You are here: Molecular Oncology » Hereditary Tumor Diseases » Multiple Endocrine Neoplasia Type 2A and B (MEN2)

Multiple Endocrine Neoplasia Type 2A and B (MEN2) [D44.8]

OMIM numbers: 171400162300, 164761 (RET)

Dr. rer. biol. hum. Soheyla Chahrokh-Zadeh

Scientific Background

Approximately 20 to 25% of all medullary carcinomas of the thyroid are hereditary. MEN2 is a rare, usually hereditary, autosomal dominant tumor disease and has a prevalence of approx. 1 in 50,000. There are three subgroups (MEN2A, MEN2B and FMTC). In the most common form MEN2A (Sipple syndrome), the medullary thyroid carcinoma is accompanied by a pheochromocytoma and/or a parathyroid adenoma. Usually, clinical signs and symptoms first manifests within the 2nd or 3rd decade of life and include hyperparathyroidism, hyperthyrosis, Cushing syndrome and cutaneous lichen amyloidosis. FMTC (familial medullary thyroid carcinoma), which represents approx. 30-40% of all cases, is only accompanied by a medullary carcinoma of the thyroid. The prognosis can be improved significantly by pre-symptomatic diagnostics as well as a following thyroidectomy and surgical removal of pheochromocytomas.

MEN2A and FMTC are caused by mutations in RET proto-oncogene, which encodes a tyrosine kinase receptor.

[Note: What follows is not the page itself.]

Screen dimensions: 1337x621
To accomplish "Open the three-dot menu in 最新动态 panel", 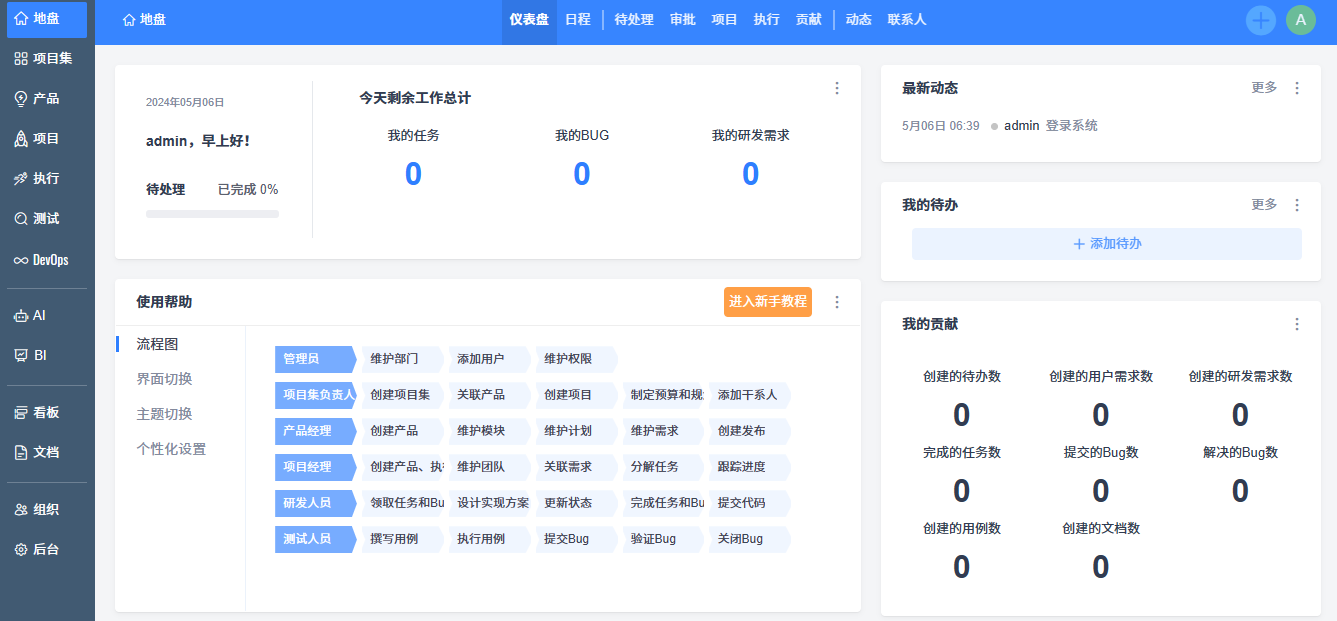I will point(1297,88).
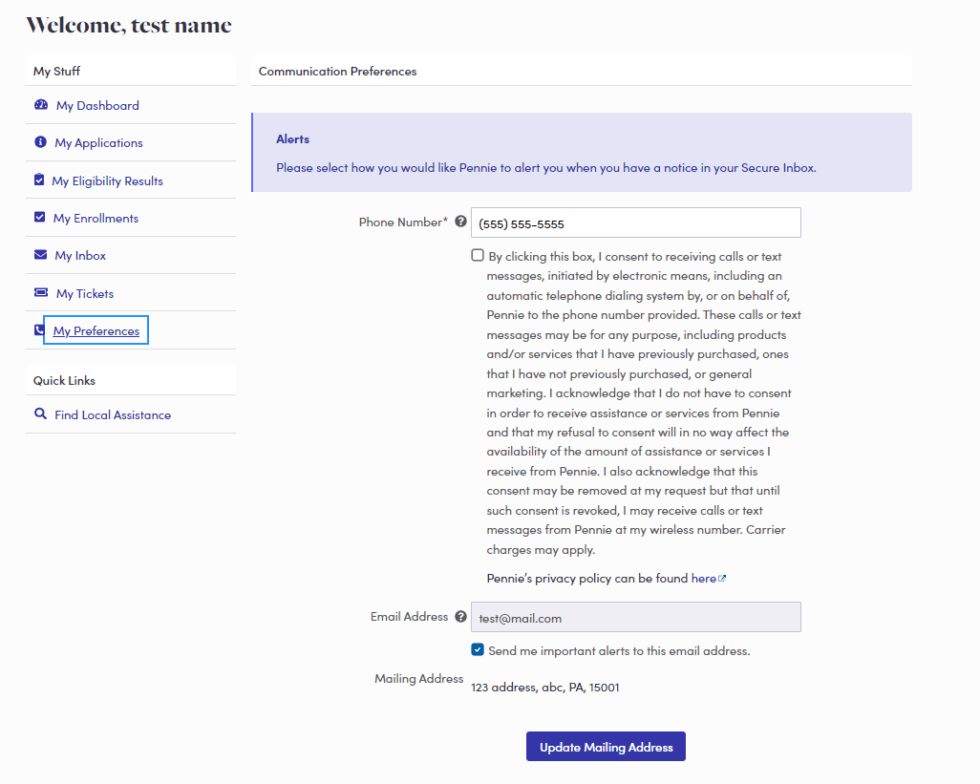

The most common mutations affect the exons 5, 8, 10, 11, 13, 14 and 15. A clear association has been made between specific mutations (genotypes), the age of onset and the aggressiveness of thyroid carcinomas.

Just like MEN2A, the less common form MEN2B (multiple endocrine neoplasia, type IIB, Wagenmann-Froboese syndrome) is also caused by mutations in the RET proto-oncogene. Inheritance is autosomal dominant; approx. 50% of all cases are de novo. The combination of medullary thyroid carcinomas, peochromocytomas and multiple neurinomas are characteristic. Major signs are café au lait spots, lip hypertrophy, marfanoid habitus, pectus excavatum and megacolon. The most important criteria for a differential diagnosis are the absence of nasal and laryngeal mucosa neurinomas as well as the presence of parathyroid adenomas in patients with MEN2A.

In predictive genetic testing, at-risk, asymptomatic individuals are tested, usually first-degree relatives of affected patients. According to the Genetic Diagnosis Act (GenDG) genetic counseling should be offered along with any genetic diagnostic procedure. In the case of predictive genetic testing, genetic counseling must be carried out prior to testing as well as after having received the result, unless there exists a written waiver of the at-risk person after having received written information on the content of the counseling.